§ **Passage shown**:
Segment Open
Synchronized downshift rev-matching system (SynchroRev Match) is a technology invented by Nissan for use on the Nissan 370Z. In combination with the Electronic Control Unit (ECU) and various sensors, the engine electronically blips the throttle for the driver during both downshifts and upshifts to allow for better and smoother shifting, and improved handling.

=== Purpose ===
When a car with a manual transmission is in motion with the clutch engaged, there is a mechanical connection between the engine and wheels which keeps them in sync with each other. When shifting, however, depressing the clutch is required. This disconnects the engine from the wheels, and the engine speed is no longer linked to that of the wheels. When upshifting, this is usually not a problem, as the tendency of the engine to reduce speed itself without gas will slow it to loosely match the lower speed of the higher gear. However, when downshifting, the engine needs to speed up to come to speed with the wheels. If the accelerator is not "blipped" (or briefly and quickly pressed to speed up the disengaged engine), the engine will have to take power from the wheels and momentum of the car to come to speed, which is often accompanied by a sudden deceleration of the vehicle due to the power suddenly going to the engine, often described as a "lurch" or "jolt". This sudden external acceleration of the engine through the transmission also causes increased wear on the mechanics of the car. Therefore, a staple of advanced or professional manual-transmission driving is the "rev match", or "throttle-blip", in which the driver quickly brings the engine up to speed with the wheels by use of the throttle. As downshifting is often necessary when accelerating into or out of a curve or other slow-down, advanced techniques such as the "heel-toe method" are often required, in which the toe of the right foot presses on the brake pedal, while the heel of the same foot blips the throttle.

Nissan's SynchroRev Match system makes such throttle blipping and advanced techniques by the driver unnecessary and accomplishes engine rev-matching automatically.
Segment Closed
Stored data entries
Segment Open
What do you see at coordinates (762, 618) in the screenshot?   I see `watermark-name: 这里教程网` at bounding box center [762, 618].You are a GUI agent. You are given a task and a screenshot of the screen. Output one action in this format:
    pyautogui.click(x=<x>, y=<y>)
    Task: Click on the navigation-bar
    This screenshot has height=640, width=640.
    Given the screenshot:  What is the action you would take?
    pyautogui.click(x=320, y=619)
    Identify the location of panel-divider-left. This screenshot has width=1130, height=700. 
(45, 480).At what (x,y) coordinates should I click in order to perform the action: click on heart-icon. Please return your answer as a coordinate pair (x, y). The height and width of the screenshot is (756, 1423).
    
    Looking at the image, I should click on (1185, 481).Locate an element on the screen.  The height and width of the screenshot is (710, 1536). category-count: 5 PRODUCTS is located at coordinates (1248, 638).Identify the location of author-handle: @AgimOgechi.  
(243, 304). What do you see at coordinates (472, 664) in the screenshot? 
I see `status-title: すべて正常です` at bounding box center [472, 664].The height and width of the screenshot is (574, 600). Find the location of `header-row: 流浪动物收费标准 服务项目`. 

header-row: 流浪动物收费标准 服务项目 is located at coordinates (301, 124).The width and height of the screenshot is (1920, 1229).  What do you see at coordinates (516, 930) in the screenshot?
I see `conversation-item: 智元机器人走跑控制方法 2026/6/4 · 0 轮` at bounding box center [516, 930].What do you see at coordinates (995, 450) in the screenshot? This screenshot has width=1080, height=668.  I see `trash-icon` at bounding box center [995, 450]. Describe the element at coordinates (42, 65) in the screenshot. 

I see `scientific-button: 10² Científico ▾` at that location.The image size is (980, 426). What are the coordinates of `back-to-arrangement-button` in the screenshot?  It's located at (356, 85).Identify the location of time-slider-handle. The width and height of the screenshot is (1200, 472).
Segment Closed
§ **Brief 1**:
Answer these questions using the SynchroRev Match passage:
(a) For which car did Nissan invent SynchroRev Match?
(b) When downshifting, what does the engine need to do?
(c) In the heel-toe method, which part of the right foot presses on the brake pedal?
§ **Brief 2**: Write out everything in the SynchroRev Match passage from "Synchronized downshift rev-matching" down to "and improved handling.".
§ **Brief 3**: According to the SynchroRev Match passage, why is upshifting usually not a problem once the clutch disconnects the engine from the wheels? Answer in one to three sentences.

§ **Task answer 1**:
(a) The Nissan 370Z.
(b) It needs to speed up to come to speed with the wheels.
(c) The toe.

§ **Task answer 2**:
Synchronized downshift rev-matching system (SynchroRev Match) is a technology invented by Nissan for use on the Nissan 370Z. In combination with the Electronic Control Unit (ECU) and various sensors, the engine electronically blips the throttle for the driver during both downshifts and upshifts to allow for better and smoother shifting, and improved handling.

§ **Task answer 3**: Without gas, the engine tends to slow down on its own. This slows it enough to loosely match the lower speed of the higher gear.